The cathodic charge storage capacity (CSC), which is equivalent to all the available Ir4+ on the substrate, was calculated according to Meyer et al.,34 and was found equal to 0.6 mC cm−2. This value is in the range reported in the literature using different materials including stainless steel, Au, and Pt.34,51
Before conducting potentiometric measurements, the orthopaedic-based sensor underwent treatment involving the application of a constant potential of 200 mV for 5 minutes. This treatment is needed to stabilize the composition of Ir3+/Ir4+ on the electrode surface, thereby enhancing the analytical performances in terms of reproducibility and long-term stability.

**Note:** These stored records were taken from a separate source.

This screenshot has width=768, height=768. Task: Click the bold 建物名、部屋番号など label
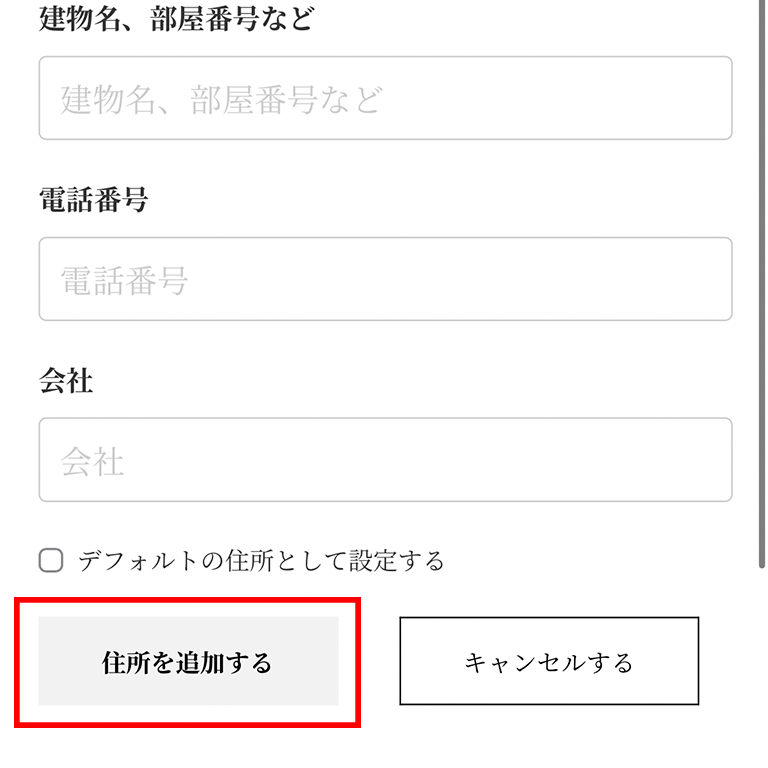point(176,19)
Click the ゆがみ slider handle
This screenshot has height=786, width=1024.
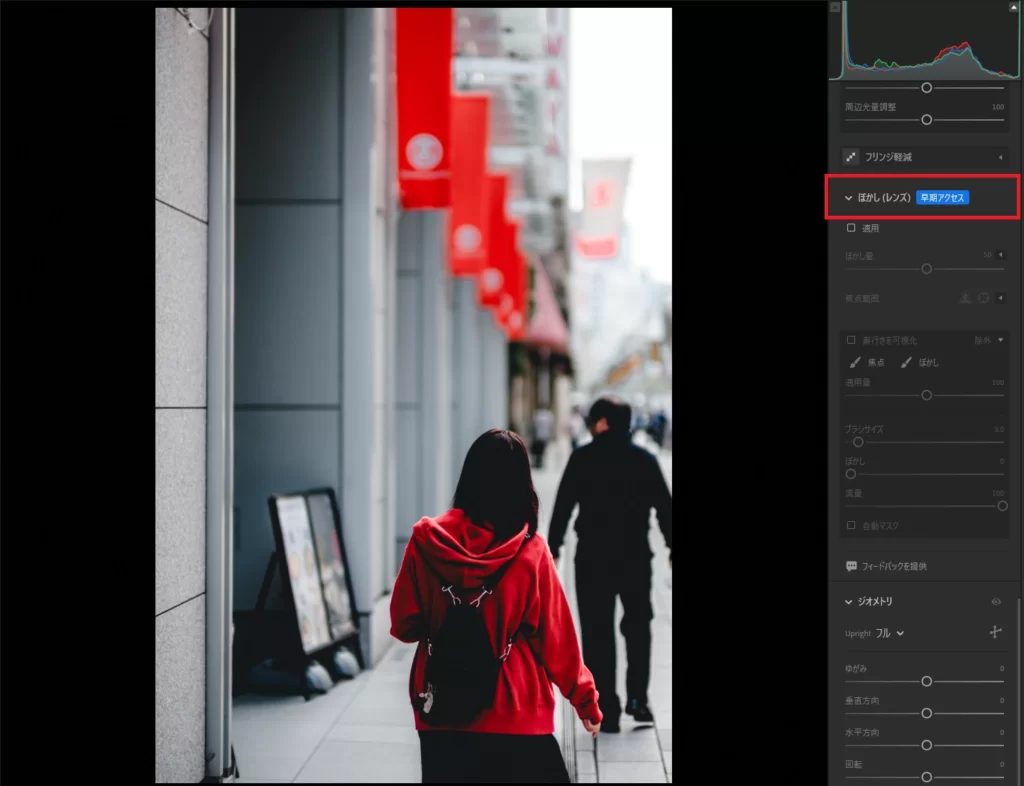[926, 681]
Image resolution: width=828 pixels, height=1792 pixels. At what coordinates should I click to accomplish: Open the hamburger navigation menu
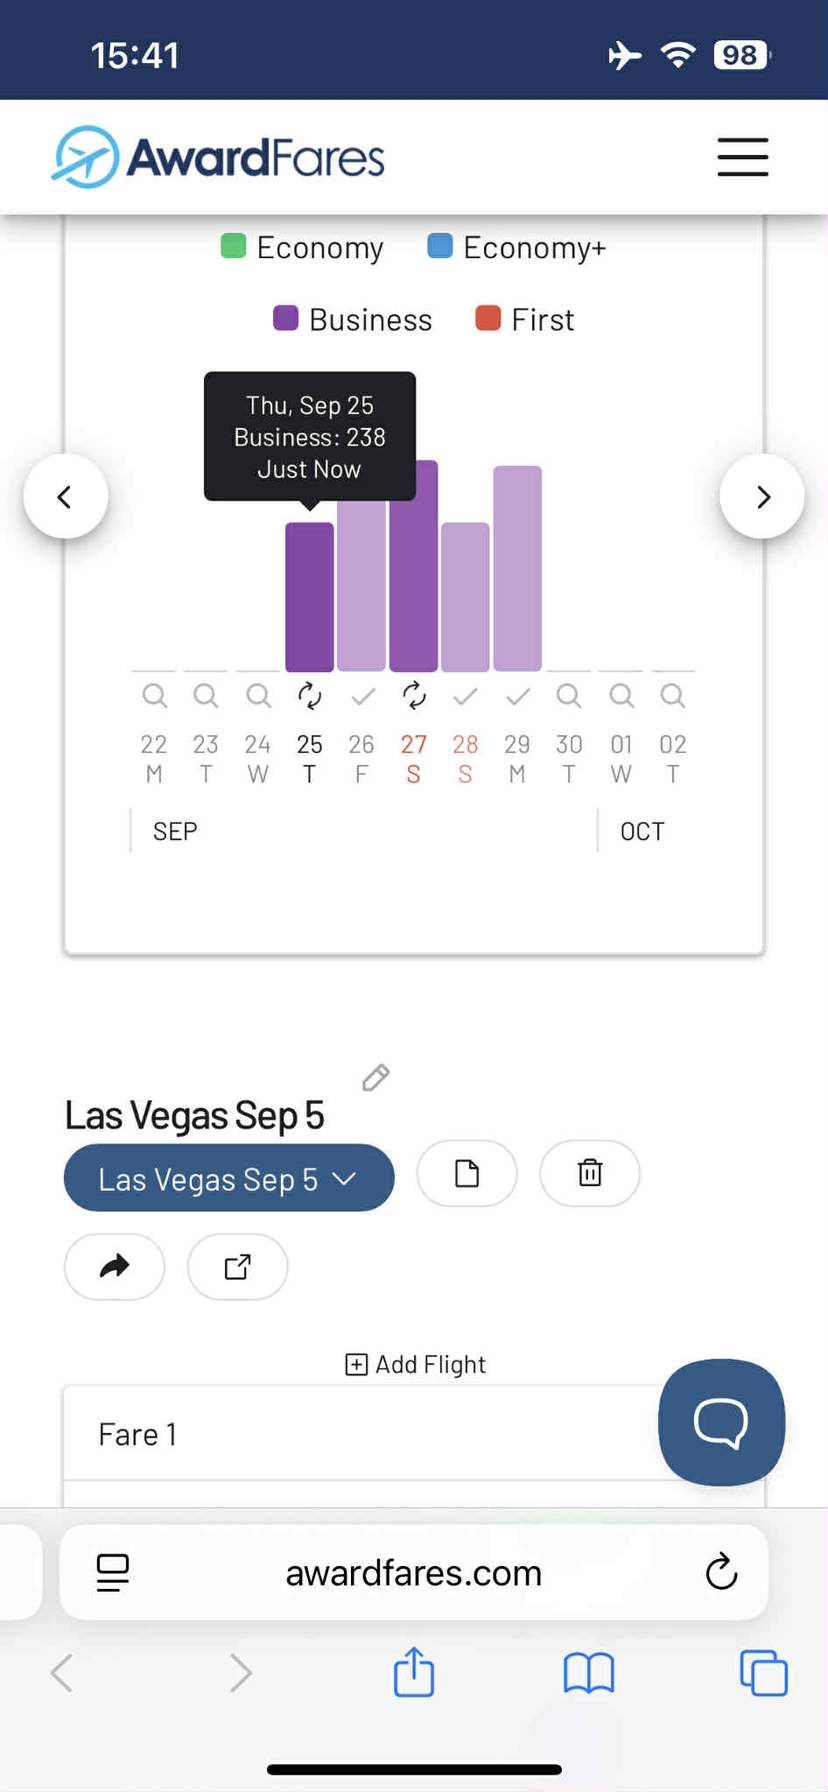[x=742, y=157]
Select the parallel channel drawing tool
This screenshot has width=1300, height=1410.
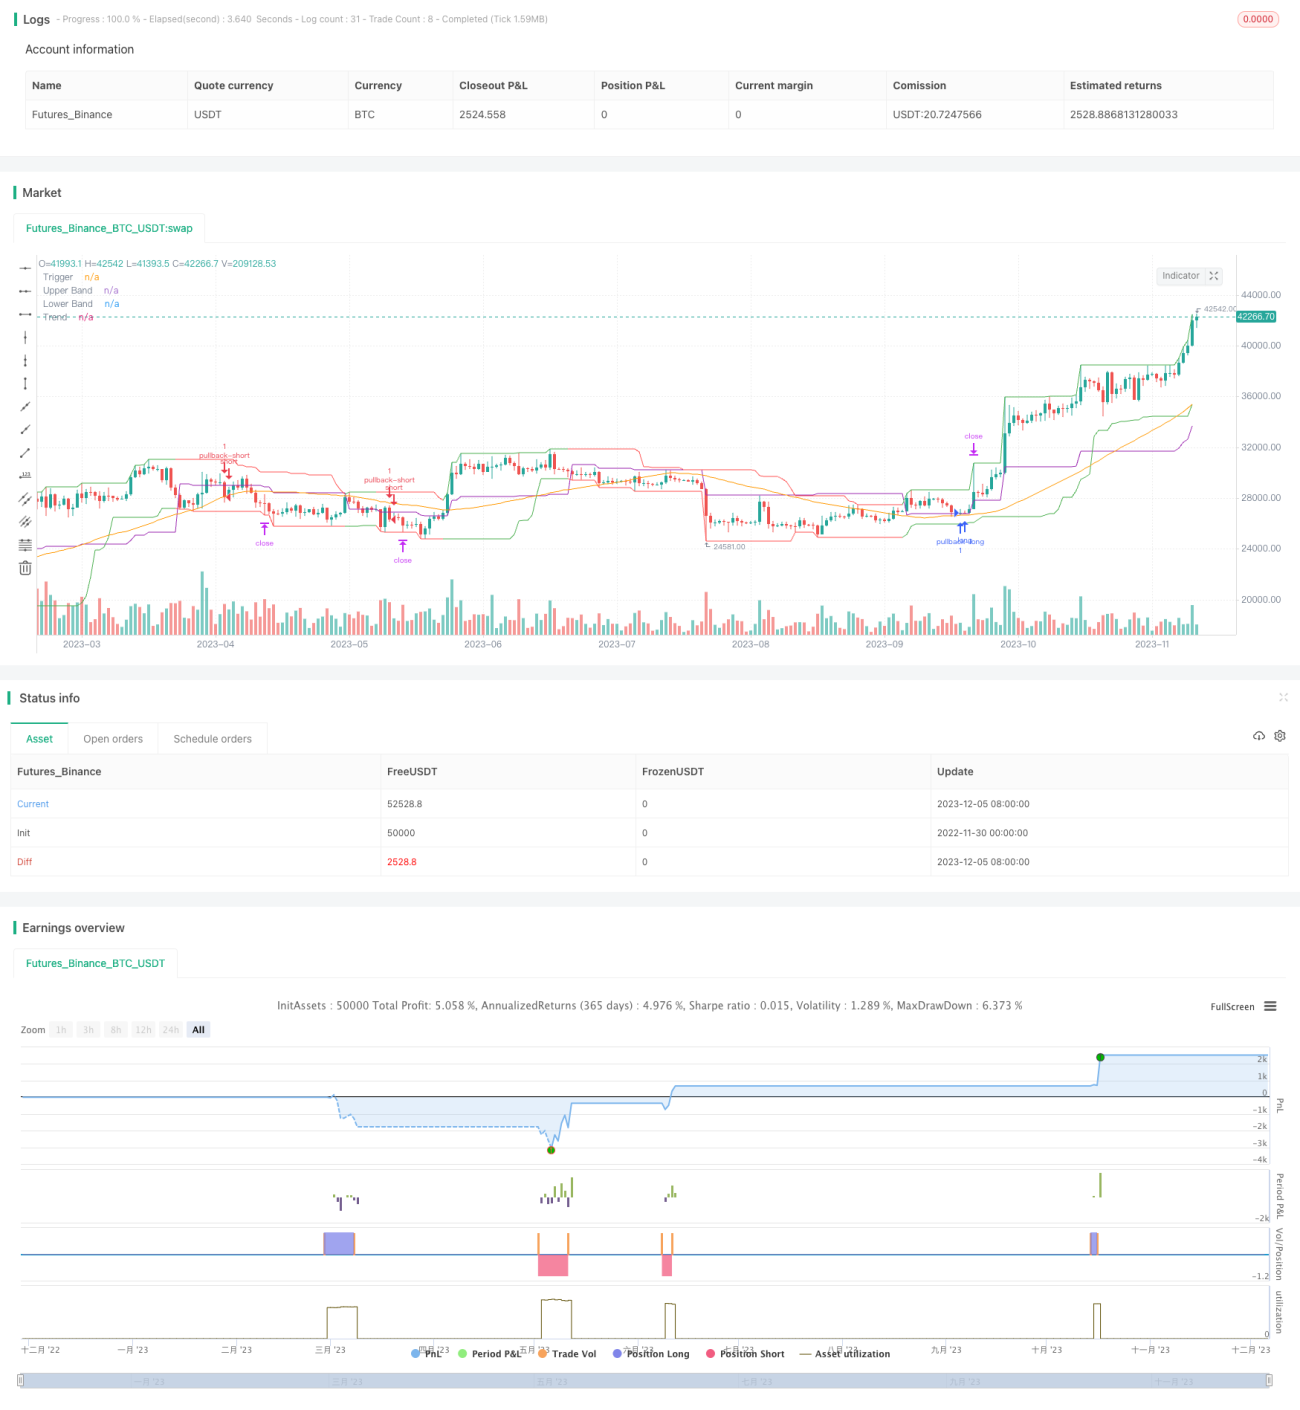point(25,498)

To measure possible current leakages in the circuit, the current was measured by connecting a Fluka 289 multimeter to the working electrode, i.e. modified orthopaedic implant, and reference electrode, i.e. Ag wire, immersed in the Britton Robinson buffer solution at pH 7, observing no flowing current in the equivalent circuit higher than 20 nA (the minimum current readable by the instrumentation).